ORIENTAÇÕES BÁSICAS NA ELABORAÇÃO DO ARTIGO …



O PROBLEMA DA EFETIVIDADE DE EMPRESAS DE BAIXO PREÇO E BAIXO CUSTO NO MERCADO AÉREO BRASILEIRO

Volney Aparecido de Gouveia

Introdução

Muito se tem discutido nos meios empresariais e acadêmicos questões sobre o surgimento de um paradigmático modelo de negócios na indústria de aviação civil : a operação de companhias aéreas sob o conceito de baixas tarifas e baixos custos (low fare, low cost). A premissa do modelo é a de que o desenvolvimento tecnológico do setor tem proporcionado ganhos de escala e permitido às empresas, de forma geral, reduzirem preços e, por conseqüência, elevarem o número de passageiros transportados. Há, por outro lado, a interpretação de que condições específicas de cada mercado t contribuído para estimular o crescimento dessas empresas. Tais condições dizem respeito às legislações vigentes, principalmente às relacionadas ao ambiente regulatório, que impactam no desenvolvimento do setor aéreo e nas próprias características do mercado, como a distribuição do perfil de renda e de tráfego.

Este artigo discute os principais elementos que estimulam o surgimento de empresas aéreas que operam sob o conceito low fare, low cost (LFLC) e quais as particularidades do mercado brasileiro quanto às condições estabelecidas para seu desenvolvimento. A finalidade é avaliar as razões objetivas que comprometem o seu desenvolvimento à luz das experiências já vivenciadas em outros mercados e também das características do mercado brasileiro. Essa interpretação apoiar-se-á na interpretação da teoria econômica segundo a qual as empresas buscam maximizar seu lucro de forma a reduzir custos ou elevar receitas. A primeira estratégia implica em incorporar processos gerenciais avançados para alcançar maior eficiência e gerar espaço para reduzir preços e conquistar mercado; e a segunda implica diretamente na tentativa de maximizar lucro, elevando-se os preços numa circunstância de compreensão do perfil do mercado e sua segmentação. Procurar-se-á, de forma sintética, caracterizar a indústria aérea, apresentar os tipos de perfil de empresas aéreas, suas estratégias de mercado mais típicas e as oportunidades e ameaças para o modelo LFLC no mercado aéreo brasileiro.

Neste sentido, descrever-se-á, seqüencialmente, as particularidades do mercado aéreo brasileiro, procurando argumentar que o estágio de desenvolvimento econômico do Brasil, ainda com elevado nível de concentração de tráfego e renda, aliado à ausência de políticas governamentais de estímulo ao setor aéreo brasileiro, colaboram decisivamente para dificultar a presença definitiva de empresas LFLC. A metodologia utilizada foi a de revisão bibliográfica especializada e a utilização de publicações de periódicos e dados em formato eletrônico.

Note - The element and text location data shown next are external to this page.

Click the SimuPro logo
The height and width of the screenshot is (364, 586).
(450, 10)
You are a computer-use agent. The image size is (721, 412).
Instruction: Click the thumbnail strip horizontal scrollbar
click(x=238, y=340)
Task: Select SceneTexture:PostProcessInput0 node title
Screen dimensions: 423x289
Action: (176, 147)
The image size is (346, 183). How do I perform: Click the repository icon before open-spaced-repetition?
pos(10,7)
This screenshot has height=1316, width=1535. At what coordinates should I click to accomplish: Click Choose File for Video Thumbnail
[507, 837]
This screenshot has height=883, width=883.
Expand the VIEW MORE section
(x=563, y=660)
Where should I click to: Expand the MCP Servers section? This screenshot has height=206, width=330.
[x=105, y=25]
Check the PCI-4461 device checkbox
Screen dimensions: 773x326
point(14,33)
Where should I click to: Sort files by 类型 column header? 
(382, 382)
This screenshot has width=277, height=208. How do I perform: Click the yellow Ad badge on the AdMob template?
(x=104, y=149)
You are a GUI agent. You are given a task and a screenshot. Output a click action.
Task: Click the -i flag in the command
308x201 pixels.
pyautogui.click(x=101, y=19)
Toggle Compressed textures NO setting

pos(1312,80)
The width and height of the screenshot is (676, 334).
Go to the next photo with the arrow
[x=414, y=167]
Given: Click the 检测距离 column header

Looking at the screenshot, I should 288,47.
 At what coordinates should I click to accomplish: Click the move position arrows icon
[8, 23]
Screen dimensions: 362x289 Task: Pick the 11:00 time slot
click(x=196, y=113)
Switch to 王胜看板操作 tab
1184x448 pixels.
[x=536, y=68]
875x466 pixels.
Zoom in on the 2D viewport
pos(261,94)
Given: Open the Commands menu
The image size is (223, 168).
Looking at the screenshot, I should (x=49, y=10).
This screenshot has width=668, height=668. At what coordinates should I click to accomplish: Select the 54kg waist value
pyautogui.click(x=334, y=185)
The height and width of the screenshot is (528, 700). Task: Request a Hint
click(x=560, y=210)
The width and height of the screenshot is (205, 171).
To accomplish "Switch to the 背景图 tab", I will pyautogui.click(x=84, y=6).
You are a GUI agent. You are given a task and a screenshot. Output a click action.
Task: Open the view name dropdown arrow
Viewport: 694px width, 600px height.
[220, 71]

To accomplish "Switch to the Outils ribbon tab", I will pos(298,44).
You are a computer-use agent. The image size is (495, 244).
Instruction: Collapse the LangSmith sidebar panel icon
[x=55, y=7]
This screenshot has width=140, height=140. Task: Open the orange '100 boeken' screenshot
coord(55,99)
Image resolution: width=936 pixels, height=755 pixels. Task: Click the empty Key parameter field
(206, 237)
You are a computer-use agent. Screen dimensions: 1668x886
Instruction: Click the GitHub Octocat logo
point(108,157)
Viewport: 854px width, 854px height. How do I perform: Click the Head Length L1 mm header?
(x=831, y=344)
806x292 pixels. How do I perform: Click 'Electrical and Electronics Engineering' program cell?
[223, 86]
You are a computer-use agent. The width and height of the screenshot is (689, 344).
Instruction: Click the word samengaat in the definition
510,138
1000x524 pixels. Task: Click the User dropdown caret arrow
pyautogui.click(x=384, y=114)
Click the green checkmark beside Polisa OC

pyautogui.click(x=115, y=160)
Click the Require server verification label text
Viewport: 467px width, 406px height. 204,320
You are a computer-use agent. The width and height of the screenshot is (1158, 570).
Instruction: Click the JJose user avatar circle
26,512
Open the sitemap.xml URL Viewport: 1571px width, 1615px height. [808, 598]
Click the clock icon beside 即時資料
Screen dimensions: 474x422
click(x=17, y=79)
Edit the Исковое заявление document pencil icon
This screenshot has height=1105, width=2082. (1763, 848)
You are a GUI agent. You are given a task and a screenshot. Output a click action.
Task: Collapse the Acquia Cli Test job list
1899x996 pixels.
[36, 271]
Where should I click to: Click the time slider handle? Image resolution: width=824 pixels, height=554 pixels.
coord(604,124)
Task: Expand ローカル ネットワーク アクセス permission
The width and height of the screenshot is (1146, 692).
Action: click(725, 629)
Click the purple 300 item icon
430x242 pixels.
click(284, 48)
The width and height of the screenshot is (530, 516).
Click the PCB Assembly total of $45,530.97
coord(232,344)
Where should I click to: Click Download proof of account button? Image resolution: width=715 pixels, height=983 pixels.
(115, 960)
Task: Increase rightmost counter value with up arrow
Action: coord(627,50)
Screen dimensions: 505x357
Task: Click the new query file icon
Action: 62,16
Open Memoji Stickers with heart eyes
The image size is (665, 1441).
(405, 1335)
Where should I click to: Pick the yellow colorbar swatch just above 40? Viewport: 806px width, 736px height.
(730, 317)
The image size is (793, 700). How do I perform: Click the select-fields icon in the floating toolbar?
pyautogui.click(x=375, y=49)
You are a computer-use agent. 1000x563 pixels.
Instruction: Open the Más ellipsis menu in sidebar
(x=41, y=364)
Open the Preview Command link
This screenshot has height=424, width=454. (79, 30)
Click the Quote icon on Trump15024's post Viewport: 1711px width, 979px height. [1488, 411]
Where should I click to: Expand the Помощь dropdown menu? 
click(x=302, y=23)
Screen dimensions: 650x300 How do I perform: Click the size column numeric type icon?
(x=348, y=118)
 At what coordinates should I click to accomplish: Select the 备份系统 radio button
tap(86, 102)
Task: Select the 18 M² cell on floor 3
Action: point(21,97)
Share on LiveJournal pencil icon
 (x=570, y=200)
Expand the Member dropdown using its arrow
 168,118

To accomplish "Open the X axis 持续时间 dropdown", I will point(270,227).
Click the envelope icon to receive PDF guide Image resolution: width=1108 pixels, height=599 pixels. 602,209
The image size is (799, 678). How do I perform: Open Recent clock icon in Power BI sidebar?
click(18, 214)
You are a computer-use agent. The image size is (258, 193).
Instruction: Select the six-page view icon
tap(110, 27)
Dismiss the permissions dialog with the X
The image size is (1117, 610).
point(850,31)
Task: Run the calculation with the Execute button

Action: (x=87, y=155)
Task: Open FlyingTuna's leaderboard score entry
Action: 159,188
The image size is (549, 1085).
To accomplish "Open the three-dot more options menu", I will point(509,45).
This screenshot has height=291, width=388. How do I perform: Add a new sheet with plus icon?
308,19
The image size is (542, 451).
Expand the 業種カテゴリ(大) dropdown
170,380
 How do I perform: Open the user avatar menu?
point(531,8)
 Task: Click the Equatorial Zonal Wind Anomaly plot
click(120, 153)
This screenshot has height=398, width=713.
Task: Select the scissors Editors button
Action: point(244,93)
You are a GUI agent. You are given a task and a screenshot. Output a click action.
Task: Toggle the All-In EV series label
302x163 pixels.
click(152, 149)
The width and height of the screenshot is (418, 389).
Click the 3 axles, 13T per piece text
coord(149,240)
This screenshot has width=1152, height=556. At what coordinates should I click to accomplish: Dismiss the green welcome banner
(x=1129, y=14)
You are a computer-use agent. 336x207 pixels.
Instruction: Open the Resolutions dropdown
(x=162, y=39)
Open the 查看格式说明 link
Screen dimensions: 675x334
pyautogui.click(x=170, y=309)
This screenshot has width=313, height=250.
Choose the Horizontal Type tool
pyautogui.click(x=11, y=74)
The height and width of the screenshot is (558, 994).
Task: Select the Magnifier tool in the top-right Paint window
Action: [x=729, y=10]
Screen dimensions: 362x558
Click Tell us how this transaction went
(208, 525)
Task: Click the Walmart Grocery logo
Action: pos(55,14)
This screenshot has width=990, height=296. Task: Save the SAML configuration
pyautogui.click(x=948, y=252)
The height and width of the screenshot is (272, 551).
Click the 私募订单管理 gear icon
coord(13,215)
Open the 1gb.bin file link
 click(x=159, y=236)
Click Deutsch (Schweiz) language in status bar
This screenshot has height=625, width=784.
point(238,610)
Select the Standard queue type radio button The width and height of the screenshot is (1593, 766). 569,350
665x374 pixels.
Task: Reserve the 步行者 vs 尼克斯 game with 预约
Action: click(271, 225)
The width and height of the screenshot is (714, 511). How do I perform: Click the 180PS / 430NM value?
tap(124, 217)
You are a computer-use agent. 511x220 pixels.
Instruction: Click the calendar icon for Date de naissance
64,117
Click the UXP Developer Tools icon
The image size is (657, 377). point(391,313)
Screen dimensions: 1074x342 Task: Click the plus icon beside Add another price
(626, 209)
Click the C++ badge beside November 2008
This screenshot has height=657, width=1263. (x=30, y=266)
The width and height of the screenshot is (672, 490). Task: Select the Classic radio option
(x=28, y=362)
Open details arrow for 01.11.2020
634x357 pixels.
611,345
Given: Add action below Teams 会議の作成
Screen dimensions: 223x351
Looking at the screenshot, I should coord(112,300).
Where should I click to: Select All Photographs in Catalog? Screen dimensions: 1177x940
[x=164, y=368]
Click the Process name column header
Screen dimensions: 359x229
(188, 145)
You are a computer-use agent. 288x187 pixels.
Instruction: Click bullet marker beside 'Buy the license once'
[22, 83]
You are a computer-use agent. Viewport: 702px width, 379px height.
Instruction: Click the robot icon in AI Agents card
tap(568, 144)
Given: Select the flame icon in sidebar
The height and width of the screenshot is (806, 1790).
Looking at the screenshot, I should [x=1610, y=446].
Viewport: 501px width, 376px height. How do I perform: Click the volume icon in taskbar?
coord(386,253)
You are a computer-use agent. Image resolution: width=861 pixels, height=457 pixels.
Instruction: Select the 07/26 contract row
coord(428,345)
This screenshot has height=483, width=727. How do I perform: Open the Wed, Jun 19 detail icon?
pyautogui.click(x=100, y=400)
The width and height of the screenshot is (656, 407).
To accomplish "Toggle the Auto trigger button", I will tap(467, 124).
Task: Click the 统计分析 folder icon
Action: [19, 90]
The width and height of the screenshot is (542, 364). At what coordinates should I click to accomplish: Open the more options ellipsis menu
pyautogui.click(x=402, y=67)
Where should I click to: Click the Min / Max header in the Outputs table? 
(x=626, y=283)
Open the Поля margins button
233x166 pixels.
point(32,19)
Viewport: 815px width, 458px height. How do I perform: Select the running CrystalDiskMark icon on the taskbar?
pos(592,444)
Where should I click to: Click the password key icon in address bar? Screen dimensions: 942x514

PALAVRAS-CHAVE: Preço, Aviação, Mercado, Empresas, Custos

A estratégia, entendida como “a seleção dos meios para realizar objetivos” (MAXIMIANO, 2006), opera como fator determinante de sucesso ou fracasso de uma companhia que deseja operar novos mercados. No caso da aviação, tais objetivos implicam em definir o conceito sob à qual uma empresa sustentará suas operações, se low fare, low cost (baixa tarifa, baixo custo) ou se legacy carriers (empresas tradicionais). O primeiro conceito implica em preocupar-se, essencialmente, com preços baixos; enquanto o segundo preocupa-se, via de regra, com a qualidade do produto oferecido. No entanto, as características dos mercados, cujas estruturas são avaliadas de acordo com o número de competidores, os tipos de produtos oferecidos e as barreiras à entrada, são determinantes para o tipo de estratégia a ser definida pela empresa.

Segundo CABRAL (1994), o mercado consiste em um “conjunto de empresas que produzem um mesmo produto ou um conjunto de produtos relacionados entre si”. Já as estruturas de mercados são classificadas em concorrência perfeita (muitos ofertantes), oligopólio (poucos ofertantes) e monopólio (único ofertante). O caráter oligopolista da indústria aérea brasileira, com reduzido número competidores, tem imposto limites relevantes à ampliação da concorrência na medida em que novos entrantes necessitam de vultosos recursos financeiros para ampliar sua participação de mercado.

No aspecto concorrencial, vale destacar a interpretação segundo a qual o maior número de competidores gera menor poder de uma única empresa em estabelecer políticas de sobre-preço, implicando, em última instância, em benefícios aos consumidores via preços baixos (VASCONCELOS, 2006). No entanto, o grau de concentração do mercado é determinante para indicar a probabiblidade de se garantir tais benefícios via competição. Para esse fim, utilizaremos nesse trabalho o índice de Herfindahl-Hirschman, que mede o nível de concentração no mercado (VARIAN, 2006).

O Mercado Aéreo e seus Condicionantes

A entrada de uma nova companhia aérea em um mercado deve atender a alguns requisitos importantes: potencial de demanda, número de competidores, aspectos regulatórios e viabilidade operacional e econômica da operação aérea (CLARK, 2001). O primeiro requisito consiste em determinar o número médio de passageiros que voam por dia em determinado mercado a partir do ODV (Origem e Destino do Passageiro), permitindo à empresa determinar o número de frequências a ser oferecido semanalmente. [1]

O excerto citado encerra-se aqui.